## What you will do
Would you return, word for word, the lines of the data below from the line with "Other (22, 1533)" through the line with "26.08.2026 10:27 (404, 1049)", and no others?

Stored entries
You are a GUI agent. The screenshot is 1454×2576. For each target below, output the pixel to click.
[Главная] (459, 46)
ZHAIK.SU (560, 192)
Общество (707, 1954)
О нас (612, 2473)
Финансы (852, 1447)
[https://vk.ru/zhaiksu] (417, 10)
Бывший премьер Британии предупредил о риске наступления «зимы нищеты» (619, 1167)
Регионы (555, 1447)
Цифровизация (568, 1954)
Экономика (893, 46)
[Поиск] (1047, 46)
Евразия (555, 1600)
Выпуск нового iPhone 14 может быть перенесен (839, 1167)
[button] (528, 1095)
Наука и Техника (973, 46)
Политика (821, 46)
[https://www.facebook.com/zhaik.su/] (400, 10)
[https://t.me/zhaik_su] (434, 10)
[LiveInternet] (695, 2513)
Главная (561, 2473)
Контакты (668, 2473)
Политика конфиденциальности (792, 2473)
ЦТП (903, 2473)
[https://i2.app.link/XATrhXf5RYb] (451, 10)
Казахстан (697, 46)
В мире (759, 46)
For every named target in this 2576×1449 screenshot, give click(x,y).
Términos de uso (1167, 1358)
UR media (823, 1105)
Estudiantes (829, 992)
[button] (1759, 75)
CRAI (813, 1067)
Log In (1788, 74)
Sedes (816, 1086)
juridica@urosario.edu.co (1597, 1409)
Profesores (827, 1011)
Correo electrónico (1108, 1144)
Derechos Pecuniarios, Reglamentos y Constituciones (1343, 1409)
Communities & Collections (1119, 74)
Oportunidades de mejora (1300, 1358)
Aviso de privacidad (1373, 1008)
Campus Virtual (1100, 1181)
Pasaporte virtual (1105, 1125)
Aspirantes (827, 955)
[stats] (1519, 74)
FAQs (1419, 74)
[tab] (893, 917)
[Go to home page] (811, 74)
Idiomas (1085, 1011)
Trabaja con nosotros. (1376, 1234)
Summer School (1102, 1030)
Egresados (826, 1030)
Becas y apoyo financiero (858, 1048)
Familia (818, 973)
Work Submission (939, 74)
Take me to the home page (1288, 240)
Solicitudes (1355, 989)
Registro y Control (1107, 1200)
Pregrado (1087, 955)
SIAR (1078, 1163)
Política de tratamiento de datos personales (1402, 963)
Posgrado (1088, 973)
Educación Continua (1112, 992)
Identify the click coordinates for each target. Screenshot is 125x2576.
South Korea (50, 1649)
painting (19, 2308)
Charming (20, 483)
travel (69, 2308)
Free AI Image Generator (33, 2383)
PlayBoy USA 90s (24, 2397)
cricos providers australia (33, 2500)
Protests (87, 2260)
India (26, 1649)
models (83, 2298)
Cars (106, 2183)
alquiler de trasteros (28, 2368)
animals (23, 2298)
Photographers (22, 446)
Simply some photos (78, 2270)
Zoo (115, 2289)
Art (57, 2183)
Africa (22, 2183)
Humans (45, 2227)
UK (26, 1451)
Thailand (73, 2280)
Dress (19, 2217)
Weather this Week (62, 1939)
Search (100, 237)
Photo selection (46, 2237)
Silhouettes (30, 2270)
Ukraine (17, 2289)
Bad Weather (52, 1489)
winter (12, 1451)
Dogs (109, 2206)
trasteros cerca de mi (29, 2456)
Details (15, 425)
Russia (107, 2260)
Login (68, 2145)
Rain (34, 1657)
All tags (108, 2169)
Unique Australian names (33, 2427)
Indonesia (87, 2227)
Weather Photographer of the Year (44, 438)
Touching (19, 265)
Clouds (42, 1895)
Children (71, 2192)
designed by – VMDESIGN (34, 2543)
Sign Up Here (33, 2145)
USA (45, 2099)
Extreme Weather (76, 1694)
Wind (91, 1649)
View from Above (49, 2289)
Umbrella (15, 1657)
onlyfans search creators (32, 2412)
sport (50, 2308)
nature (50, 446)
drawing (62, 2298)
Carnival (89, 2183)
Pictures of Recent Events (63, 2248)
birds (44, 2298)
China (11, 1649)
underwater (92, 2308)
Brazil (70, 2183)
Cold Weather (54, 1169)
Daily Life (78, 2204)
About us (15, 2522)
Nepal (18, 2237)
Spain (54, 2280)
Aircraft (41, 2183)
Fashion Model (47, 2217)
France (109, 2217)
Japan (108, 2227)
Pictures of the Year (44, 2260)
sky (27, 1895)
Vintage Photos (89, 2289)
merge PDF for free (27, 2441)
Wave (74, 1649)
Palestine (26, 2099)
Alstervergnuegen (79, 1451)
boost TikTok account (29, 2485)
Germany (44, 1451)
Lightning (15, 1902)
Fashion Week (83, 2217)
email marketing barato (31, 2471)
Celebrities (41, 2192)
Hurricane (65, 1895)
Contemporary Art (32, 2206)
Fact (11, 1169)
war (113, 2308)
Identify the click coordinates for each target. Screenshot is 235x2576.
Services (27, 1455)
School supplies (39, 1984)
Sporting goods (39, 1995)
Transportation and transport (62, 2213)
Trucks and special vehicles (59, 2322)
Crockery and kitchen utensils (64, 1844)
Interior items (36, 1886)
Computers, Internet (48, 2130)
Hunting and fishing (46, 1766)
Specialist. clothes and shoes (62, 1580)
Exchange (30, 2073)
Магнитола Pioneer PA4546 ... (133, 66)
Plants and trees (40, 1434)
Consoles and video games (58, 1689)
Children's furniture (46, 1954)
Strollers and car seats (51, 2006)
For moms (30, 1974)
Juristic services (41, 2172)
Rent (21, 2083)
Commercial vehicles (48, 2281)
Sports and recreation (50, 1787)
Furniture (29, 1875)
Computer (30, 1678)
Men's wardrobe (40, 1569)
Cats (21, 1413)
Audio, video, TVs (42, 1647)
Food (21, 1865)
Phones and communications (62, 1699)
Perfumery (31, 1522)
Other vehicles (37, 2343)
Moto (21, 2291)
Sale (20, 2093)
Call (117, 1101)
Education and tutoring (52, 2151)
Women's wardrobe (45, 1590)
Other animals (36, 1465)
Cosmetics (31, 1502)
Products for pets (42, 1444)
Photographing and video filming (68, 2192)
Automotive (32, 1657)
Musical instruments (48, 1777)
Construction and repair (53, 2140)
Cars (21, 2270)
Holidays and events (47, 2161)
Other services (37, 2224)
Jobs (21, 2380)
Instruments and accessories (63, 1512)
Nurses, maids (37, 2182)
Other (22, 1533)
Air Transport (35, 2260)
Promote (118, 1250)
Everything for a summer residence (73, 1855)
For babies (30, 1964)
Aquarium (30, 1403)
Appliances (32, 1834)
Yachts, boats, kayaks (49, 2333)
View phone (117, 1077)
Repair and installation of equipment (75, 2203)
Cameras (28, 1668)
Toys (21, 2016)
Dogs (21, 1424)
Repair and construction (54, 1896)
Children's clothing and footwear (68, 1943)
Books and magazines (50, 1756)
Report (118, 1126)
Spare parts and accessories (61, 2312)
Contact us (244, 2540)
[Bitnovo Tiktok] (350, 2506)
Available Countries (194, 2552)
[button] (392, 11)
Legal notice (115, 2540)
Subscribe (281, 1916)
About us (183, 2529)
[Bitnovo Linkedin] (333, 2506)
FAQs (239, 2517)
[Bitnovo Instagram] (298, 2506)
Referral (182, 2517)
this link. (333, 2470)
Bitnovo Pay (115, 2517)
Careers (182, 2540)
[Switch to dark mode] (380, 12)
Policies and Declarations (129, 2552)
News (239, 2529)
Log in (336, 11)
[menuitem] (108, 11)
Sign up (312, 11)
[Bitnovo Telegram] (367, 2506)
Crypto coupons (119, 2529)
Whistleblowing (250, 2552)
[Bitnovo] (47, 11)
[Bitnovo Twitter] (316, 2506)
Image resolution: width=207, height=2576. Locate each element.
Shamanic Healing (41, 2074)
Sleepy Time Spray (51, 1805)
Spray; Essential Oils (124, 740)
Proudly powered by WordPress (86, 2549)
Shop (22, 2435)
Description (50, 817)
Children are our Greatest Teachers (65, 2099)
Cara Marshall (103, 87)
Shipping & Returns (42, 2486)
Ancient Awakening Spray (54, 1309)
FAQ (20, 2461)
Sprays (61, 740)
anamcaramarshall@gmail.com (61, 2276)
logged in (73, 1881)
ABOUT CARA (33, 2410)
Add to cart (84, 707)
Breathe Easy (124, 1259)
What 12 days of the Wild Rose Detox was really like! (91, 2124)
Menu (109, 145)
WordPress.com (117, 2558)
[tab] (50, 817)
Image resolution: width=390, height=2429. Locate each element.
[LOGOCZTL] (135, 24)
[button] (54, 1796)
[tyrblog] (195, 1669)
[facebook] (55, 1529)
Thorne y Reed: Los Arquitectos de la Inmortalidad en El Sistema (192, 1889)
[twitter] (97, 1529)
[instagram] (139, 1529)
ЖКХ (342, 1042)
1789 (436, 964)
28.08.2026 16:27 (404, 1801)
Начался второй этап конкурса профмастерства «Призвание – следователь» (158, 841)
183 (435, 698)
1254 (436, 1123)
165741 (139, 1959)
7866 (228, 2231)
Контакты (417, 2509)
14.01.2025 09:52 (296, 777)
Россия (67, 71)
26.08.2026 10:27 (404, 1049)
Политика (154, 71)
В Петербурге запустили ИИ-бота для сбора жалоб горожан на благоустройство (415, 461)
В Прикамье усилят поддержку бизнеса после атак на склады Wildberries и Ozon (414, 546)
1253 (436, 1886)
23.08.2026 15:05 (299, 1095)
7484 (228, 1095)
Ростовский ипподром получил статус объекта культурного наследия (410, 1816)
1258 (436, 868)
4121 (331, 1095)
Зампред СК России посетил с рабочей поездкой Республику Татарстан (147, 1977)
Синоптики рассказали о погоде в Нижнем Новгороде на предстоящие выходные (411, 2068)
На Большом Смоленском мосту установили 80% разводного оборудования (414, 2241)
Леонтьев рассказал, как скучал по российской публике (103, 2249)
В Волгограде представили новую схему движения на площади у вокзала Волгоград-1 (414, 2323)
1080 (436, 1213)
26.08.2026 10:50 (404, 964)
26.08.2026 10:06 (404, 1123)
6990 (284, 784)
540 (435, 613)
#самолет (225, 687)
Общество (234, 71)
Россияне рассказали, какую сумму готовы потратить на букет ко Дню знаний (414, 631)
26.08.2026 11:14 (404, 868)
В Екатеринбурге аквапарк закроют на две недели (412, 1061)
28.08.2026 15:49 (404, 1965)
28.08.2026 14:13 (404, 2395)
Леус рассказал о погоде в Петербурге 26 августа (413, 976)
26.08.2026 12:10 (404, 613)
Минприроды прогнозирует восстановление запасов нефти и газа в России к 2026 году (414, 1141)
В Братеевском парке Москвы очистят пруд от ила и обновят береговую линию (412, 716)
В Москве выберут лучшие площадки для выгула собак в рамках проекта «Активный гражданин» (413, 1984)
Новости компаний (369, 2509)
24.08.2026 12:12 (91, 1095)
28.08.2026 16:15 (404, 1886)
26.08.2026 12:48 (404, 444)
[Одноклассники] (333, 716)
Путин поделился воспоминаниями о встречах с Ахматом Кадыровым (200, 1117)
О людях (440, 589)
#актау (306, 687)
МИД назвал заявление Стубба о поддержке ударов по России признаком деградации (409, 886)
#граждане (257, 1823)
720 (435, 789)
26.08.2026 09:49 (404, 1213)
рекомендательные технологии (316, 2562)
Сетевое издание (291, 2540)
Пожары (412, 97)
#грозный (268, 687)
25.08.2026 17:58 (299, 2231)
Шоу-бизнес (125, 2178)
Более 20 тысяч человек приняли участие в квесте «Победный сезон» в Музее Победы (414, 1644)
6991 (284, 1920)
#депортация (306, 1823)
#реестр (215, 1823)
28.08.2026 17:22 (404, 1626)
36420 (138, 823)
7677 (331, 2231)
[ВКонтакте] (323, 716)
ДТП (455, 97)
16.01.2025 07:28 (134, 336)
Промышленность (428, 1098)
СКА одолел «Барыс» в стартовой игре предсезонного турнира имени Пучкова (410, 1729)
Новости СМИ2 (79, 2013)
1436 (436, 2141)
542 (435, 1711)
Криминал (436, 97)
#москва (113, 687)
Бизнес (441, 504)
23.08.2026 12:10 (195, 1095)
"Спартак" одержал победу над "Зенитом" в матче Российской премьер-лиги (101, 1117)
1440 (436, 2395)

## Reply
Other (22, 1533)
Air Transport (35, 2260)
Promote (118, 1250)
Everything for a summer residence (73, 1855)
For babies (30, 1964)
Aquarium (30, 1403)
Appliances (32, 1834)
Yachts, boats, kayaks (49, 2333)
View phone (117, 1077)
Repair and installation of equipment (75, 2203)
Cameras (28, 1668)
Toys (21, 2016)
Dogs (21, 1424)
Repair and construction (54, 1896)
Children's clothing and footwear (68, 1943)
Books and magazines (50, 1756)
Report (118, 1126)
Spare parts and accessories (61, 2312)
Contact us (244, 2540)
[Bitnovo Tiktok] (350, 2506)
Available Countries (194, 2552)
[button] (392, 11)
Legal notice (115, 2540)
Subscribe (281, 1916)
About us (183, 2529)
[Bitnovo Linkedin] (333, 2506)
FAQs (239, 2517)
[Bitnovo Instagram] (298, 2506)
Referral (182, 2517)
this link. (333, 2470)
Bitnovo Pay (115, 2517)
Careers (182, 2540)
[Switch to dark mode] (380, 12)
Policies and Declarations (129, 2552)
News (239, 2529)
Log in (336, 11)
[menuitem] (108, 11)
Sign up (312, 11)
[Bitnovo Telegram] (367, 2506)
Crypto coupons (119, 2529)
Whistleblowing (250, 2552)
[Bitnovo] (47, 11)
[Bitnovo Twitter] (316, 2506)
Image resolution: width=207, height=2576. Locate each element.
Shamanic Healing (41, 2074)
Sleepy Time Spray (51, 1805)
Spray; Essential Oils (124, 740)
Proudly powered by WordPress (86, 2549)
Shop (22, 2435)
Description (50, 817)
Children are our Greatest Teachers (65, 2099)
Cara Marshall (103, 87)
Shipping & Returns (42, 2486)
Ancient Awakening Spray (54, 1309)
FAQ (20, 2461)
Sprays (61, 740)
anamcaramarshall@gmail.com (61, 2276)
logged in (73, 1881)
ABOUT CARA (33, 2410)
Add to cart (84, 707)
Breathe Easy (124, 1259)
What 12 days of the Wild Rose Detox was really like! (91, 2124)
Menu (109, 145)
WordPress.com (117, 2558)
[tab] (50, 817)
Image resolution: width=390, height=2429. Locate each element.
[LOGOCZTL] (135, 24)
[button] (54, 1796)
[tyrblog] (195, 1669)
[facebook] (55, 1529)
Thorne y Reed: Los Arquitectos de la Inmortalidad en El Sistema (192, 1889)
[twitter] (97, 1529)
[instagram] (139, 1529)
ЖКХ (342, 1042)
1789 (436, 964)
28.08.2026 16:27 (404, 1801)
Начался второй этап конкурса профмастерства «Призвание – следователь» (158, 841)
183 (435, 698)
1254 (436, 1123)
165741 (139, 1959)
7866 (228, 2231)
Контакты (417, 2509)
14.01.2025 09:52 (296, 777)
Россия (67, 71)
26.08.2026 10:27 (404, 1049)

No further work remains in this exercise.